**Text segment:**
——

Lecrae had to sacrifice familial love to embrace God’s greater story for his life. Billy Graham had to sacrifice personal safety to embrace God’s greater story in his life. Andy Stanley had to sacrifice relational harmony to embrace God’s greater story in his life. Martin Luther King Jr. was asked to make the ultimate sacrifice in giving up his very life for the cause, but just look at what God has done through that one man’s life. A greater story, indeed. 

Before the creation of the earth, God wrote a part for you to play in the story of redemption he’s telling day by day. The question that remains is, will you play the part that’s yours alone to play? After all, the greatest decision you could ever make in life is to become who you already are. 

What might you be asked to forsake for the purpose of playing the role God is asking you to play?

Sunday, August 16, 2020

8/17/2020 - I Call You My Friends

 





So much of life hinges on a single choice. And on the single choice after that. 

Are there people who choose a destination other than what God has predestined for them? Absolutely. Are there people in the grave with books they were supposed to write, people they were supposed to save, companies they were supposed to launch? Yes, yes, yes—without a shadow of a doubt. This is the power of choice. Now you may say, “How can a loving God let us choose less for ourselves?” And I would say, “How can he love you and not let you choose?” 

This is the problem with us playing God: We simply do not have what it takes. We contradict ourselves. We act selfishly. We say we want freedom and independence, even as we long to be somewhat controlled. “God, let me choose you!” we cry out to our Father. “Don’t make me go against my desires! I want to have sex because I feel like it. I want to do what makes me feel good!” 

Moments later, we cry out, “God, won’t you please keep me from harming myself? I can’t take this pain anymore!” 

May I state the obvious here? We simply can’t have it both ways. 

Before time began, God solved this dilemma by giving humankind free will. He wants to purify and redeem us, but he wants us to choose that noble course. I’ve heard it said that “Love is not love without choice. Once love is mandatory, it is no longer love. It is slavery, and God doesn’t want slaves.” 

What does God want, according to John 15:15? “I no longer call you slaves, because a master doesn’t confide in his slaves. Now you are my friends, since I have told you everything the Father told me.” What God wants is friends

What this means for you and me both is this: The ball is always in our court. God gave us the power to give him the power over our lives. The choice is always ours. 

How do you respond to the idea that God wants you as a friend? What does this say about God’s character?

Saturday, August 15, 2020

8/16/2020 - Give, Give, Give

 





What I’ve noticed, time and again, is that the people who have committed themselves to letting God write their story, to pursuing God’s purpose for their lives, to modeling themselves after the great sacrifice that God prompted in his Son, are the same ones who are eager to sacrifice deeply.

It’s worth noting that the most successful people I know—and by the grace of God I’ve been able to sit with world leaders, key influencers, and billionaires along the way—all have the same thing to report. Without exception, what they tell me is this: “Sam, the fulfillment I’ve known from things I’ve acquired can’t begin to compete with the fulfillment I’ve found by helping someone else.” 

That sentiment sounds familiar, doesn’t it? In Acts 20:35, Luke quotes Jesus as saying, “It is more blessed to give than to receive.” 

A statement from John comes to mind: “For God so loved the world that he gave his only Son. . .” (See John 3:16.)

And another one, from Andy Stanley: “Don’t make the mistake of believing that every resource that comes to you is for your consumption, alone.”

Give! Give! Give! 

Keep in mind at all times that what God has entrusted to you might be for someone else. 

Trust God in this: Follow his Son’s example in laying everything on the line for him. You will be blessed when you give. You will glorify God when you give. You will save lives when you choose to give. Giving is always a part of letting God write your story.

What is hardest for you to give at this point in your life—time, money, energy? What is one way you could give that hard thing this week?

——

**Provided data:**
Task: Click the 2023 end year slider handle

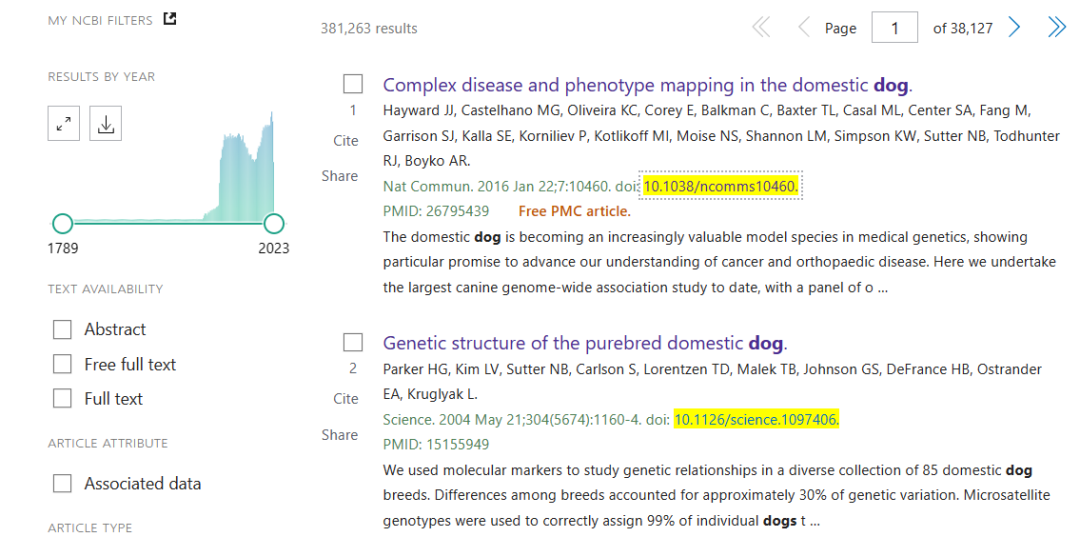Action: 273,223
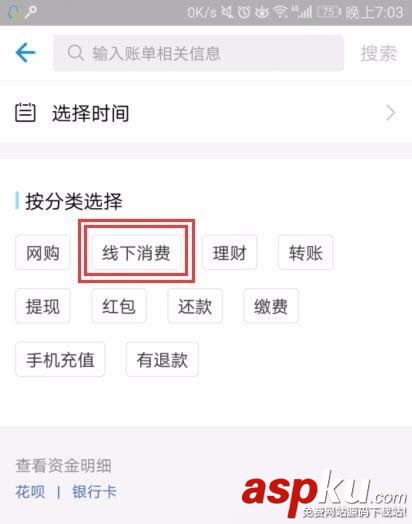Tap the search magnifier icon
Viewport: 412px width, 524px height.
pyautogui.click(x=75, y=53)
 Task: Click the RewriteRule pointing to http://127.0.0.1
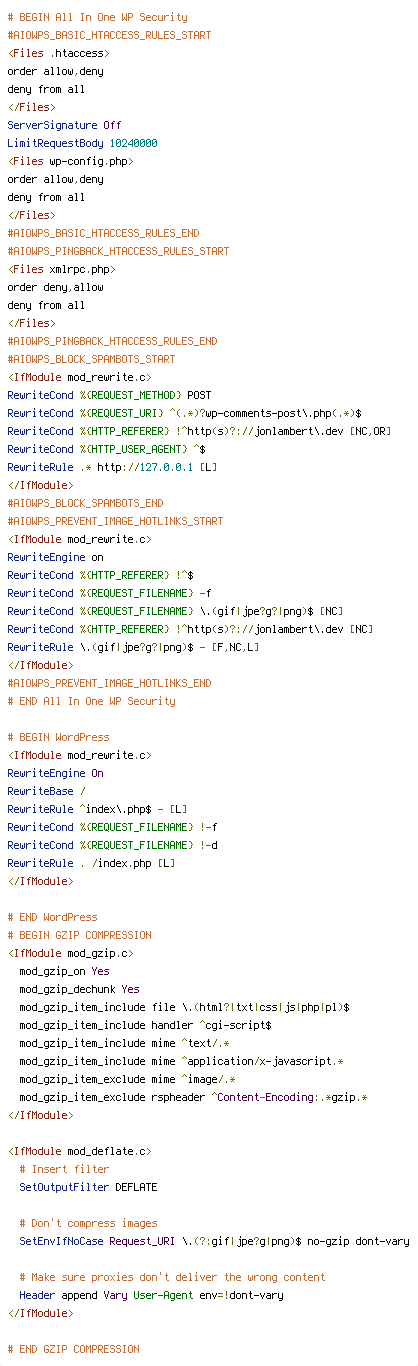click(x=112, y=467)
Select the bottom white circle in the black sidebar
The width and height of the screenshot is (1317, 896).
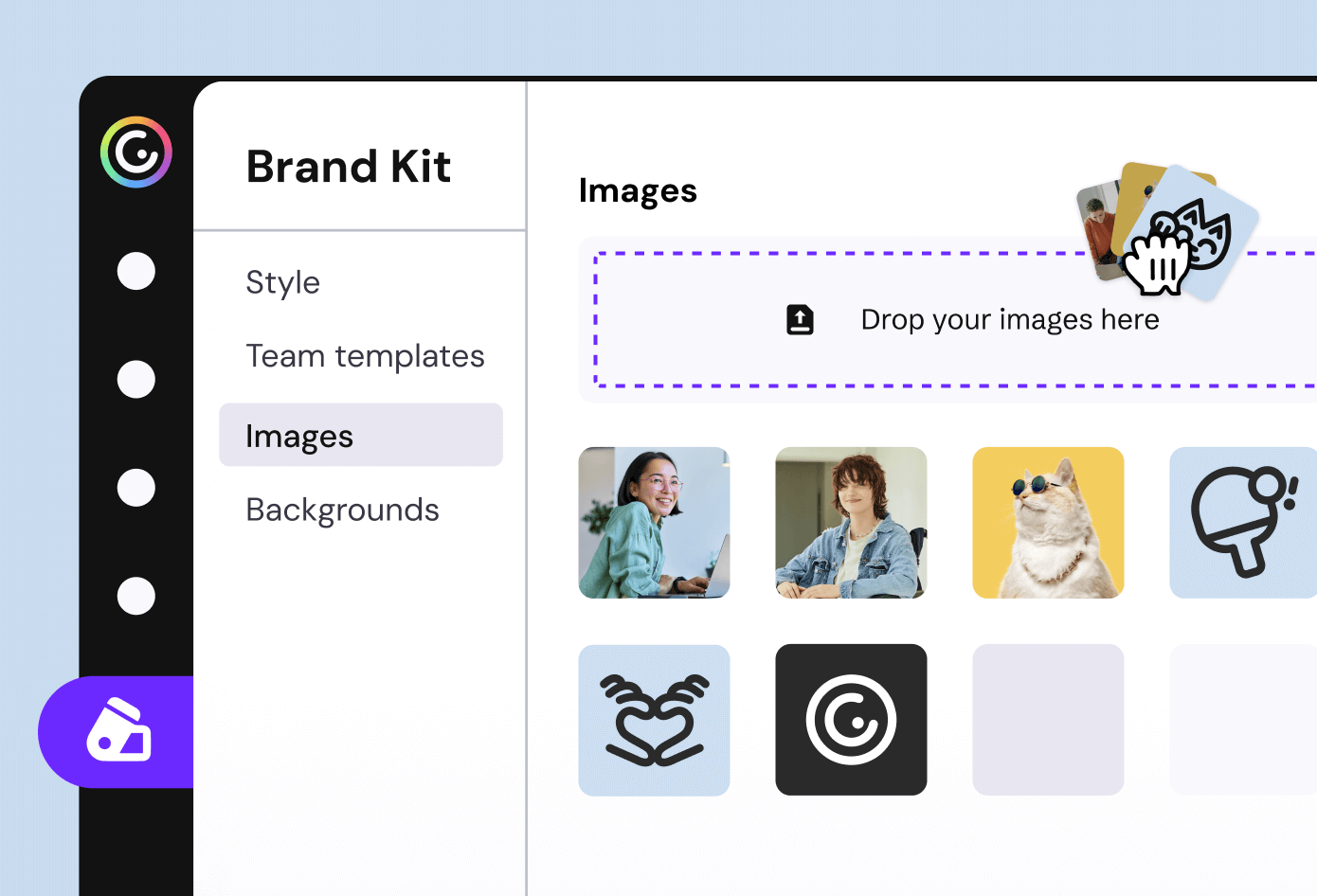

——

**Assigned task:**
Answer these questions from the devotional text:
(a) What did Billy Graham have to sacrifice to embrace God's greater story in his life?
(b) Which verse is quoted for the words "I no longer call you slaves"?
(c) Where does Luke quote Jesus saying "It is more blessed to give than to receive"?

**Result of the task:**
(a) Personal safety.
(b) John 15:15.
(c) Acts 20:35.